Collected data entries

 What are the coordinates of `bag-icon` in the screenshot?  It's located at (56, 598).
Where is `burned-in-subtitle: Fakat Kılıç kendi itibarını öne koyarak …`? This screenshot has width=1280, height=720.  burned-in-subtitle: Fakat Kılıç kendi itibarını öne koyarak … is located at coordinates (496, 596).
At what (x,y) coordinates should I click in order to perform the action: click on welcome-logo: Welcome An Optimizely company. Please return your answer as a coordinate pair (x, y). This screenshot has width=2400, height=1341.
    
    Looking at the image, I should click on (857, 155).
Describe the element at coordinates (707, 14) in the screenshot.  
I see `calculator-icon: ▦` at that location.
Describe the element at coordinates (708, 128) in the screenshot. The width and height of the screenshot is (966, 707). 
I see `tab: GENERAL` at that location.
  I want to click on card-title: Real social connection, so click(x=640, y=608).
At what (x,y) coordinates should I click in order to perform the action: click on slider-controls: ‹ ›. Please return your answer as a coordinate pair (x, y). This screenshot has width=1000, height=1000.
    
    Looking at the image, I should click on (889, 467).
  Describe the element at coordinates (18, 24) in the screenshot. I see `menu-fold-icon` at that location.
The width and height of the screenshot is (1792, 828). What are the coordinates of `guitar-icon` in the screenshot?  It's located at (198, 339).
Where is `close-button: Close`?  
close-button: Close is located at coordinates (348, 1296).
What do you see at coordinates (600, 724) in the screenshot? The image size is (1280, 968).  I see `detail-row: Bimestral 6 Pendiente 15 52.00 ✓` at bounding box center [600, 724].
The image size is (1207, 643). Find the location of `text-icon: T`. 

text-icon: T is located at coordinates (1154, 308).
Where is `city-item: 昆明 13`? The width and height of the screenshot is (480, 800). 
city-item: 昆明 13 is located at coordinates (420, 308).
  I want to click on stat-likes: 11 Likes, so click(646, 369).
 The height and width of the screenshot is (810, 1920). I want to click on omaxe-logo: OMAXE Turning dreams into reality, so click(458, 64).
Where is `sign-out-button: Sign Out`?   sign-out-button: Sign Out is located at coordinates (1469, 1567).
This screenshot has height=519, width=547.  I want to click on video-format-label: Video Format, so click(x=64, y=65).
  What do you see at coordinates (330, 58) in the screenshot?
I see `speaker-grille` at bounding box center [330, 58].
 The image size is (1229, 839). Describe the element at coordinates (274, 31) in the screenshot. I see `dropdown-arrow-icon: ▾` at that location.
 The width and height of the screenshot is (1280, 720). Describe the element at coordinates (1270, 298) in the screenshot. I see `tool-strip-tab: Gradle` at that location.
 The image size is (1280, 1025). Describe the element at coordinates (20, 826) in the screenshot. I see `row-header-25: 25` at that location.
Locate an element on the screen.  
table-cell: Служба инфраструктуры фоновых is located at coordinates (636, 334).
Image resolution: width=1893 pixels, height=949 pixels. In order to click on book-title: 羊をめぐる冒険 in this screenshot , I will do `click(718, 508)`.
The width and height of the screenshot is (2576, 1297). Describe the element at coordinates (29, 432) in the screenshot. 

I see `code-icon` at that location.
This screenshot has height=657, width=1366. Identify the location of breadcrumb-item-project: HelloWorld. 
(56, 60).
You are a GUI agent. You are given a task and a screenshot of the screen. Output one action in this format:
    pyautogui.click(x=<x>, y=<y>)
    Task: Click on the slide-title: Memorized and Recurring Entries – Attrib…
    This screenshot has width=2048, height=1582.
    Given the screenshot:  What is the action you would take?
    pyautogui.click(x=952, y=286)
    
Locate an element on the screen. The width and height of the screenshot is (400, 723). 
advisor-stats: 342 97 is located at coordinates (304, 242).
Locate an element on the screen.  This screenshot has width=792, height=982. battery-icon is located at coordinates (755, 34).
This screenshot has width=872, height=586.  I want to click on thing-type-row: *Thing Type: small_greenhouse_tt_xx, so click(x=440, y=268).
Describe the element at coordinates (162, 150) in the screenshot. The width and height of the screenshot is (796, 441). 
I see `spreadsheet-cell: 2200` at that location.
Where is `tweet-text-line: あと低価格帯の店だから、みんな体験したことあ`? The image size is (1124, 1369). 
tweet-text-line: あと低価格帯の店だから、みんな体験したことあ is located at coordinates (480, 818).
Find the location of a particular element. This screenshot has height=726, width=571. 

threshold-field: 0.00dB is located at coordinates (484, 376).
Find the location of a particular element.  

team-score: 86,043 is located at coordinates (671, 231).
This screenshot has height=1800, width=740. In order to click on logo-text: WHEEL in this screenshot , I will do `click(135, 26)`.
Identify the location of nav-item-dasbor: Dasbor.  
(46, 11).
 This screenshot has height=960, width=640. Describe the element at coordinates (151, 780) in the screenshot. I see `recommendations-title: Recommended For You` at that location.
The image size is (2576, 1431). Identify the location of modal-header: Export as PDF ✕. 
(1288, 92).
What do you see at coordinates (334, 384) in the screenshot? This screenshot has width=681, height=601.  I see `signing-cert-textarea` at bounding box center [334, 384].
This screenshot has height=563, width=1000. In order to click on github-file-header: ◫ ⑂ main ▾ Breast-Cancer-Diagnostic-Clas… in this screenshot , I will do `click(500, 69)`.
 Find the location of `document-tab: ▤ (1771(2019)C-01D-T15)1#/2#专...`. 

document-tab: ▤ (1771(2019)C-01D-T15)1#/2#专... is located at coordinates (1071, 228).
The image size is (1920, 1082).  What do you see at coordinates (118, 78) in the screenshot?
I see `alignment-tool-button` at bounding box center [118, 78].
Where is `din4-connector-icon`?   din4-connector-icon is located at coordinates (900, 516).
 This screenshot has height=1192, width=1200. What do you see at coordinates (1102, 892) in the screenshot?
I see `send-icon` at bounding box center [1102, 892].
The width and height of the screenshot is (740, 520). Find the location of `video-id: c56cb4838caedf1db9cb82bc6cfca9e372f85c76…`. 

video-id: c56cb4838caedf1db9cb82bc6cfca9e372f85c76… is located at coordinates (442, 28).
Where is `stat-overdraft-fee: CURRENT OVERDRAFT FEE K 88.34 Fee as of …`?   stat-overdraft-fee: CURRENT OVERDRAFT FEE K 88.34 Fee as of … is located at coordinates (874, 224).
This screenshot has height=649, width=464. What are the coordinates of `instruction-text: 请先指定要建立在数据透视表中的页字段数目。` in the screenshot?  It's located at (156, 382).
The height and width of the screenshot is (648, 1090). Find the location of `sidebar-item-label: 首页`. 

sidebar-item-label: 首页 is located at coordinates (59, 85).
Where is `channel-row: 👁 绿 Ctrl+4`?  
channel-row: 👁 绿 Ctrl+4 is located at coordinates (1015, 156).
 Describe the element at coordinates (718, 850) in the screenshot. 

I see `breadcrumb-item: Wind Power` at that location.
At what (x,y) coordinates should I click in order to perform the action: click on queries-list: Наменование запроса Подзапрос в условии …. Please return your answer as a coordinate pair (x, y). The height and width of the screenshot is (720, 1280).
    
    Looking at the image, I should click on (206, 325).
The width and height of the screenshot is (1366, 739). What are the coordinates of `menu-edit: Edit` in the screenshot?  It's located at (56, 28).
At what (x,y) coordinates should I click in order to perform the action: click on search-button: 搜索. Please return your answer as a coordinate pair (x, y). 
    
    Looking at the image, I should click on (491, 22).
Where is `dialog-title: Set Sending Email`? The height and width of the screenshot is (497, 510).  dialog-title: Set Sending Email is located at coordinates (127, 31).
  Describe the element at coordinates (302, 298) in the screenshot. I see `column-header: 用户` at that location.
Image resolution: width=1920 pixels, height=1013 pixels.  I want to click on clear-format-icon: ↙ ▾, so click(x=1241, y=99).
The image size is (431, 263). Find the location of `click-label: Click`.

◆ **TASK REQUIREMENTS**
Repeat the lines above, starting with the line that contains "has width=2400, height=1341." and going on through the line that contains "Looking at the image, I should click on (857, 155).".

◆ **RESULT OF THIS TASK**
At what (x,y) coordinates should I click in order to perform the action: click on welcome-logo: Welcome An Optimizely company. Please return your answer as a coordinate pair (x, y). This screenshot has width=2400, height=1341.
    
    Looking at the image, I should click on (857, 155).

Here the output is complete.